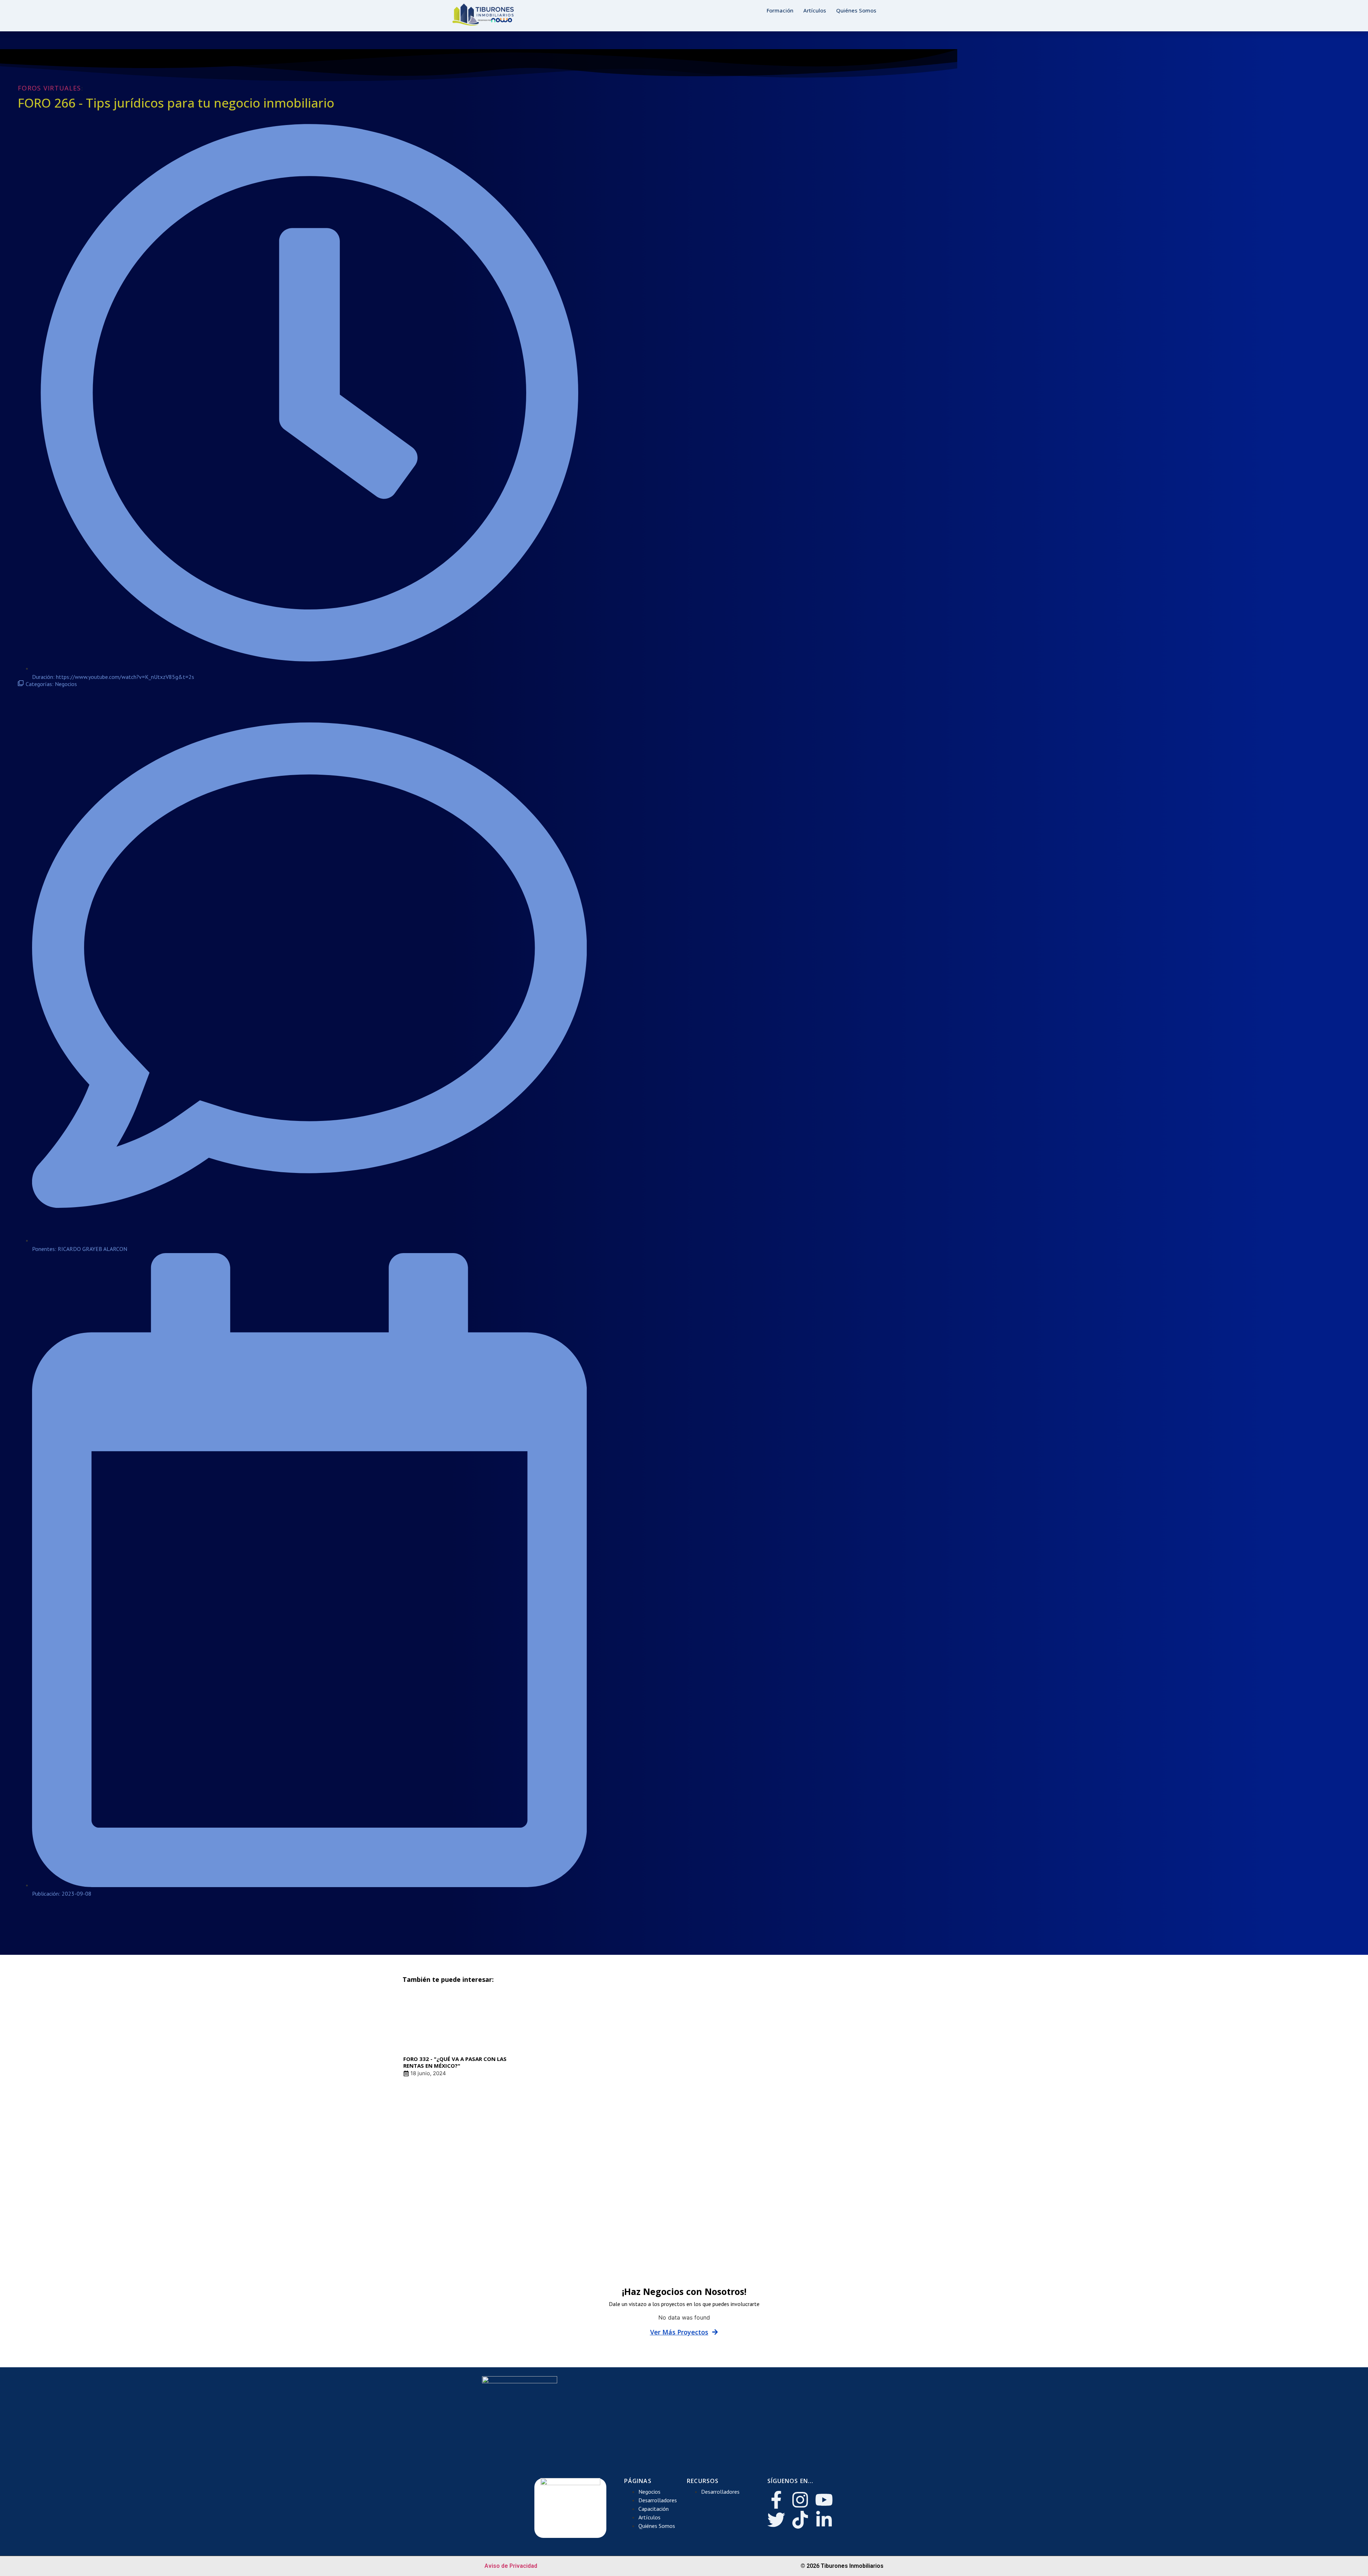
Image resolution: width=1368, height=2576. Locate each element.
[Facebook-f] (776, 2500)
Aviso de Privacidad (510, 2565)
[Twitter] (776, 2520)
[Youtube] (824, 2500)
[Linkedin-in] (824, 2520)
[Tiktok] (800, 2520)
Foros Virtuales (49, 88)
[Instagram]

####

▶ INSTRUCTIONS TO FOLLOW
From the line containing "[Twitter] (776, 2520)" through the end of the material, print each line exactly as it appears.

▶ EXERCISE OUTPUT
[Twitter] (776, 2520)
[Youtube] (824, 2500)
[Linkedin-in] (824, 2520)
[Tiktok] (800, 2520)
Foros Virtuales (49, 88)
[Instagram]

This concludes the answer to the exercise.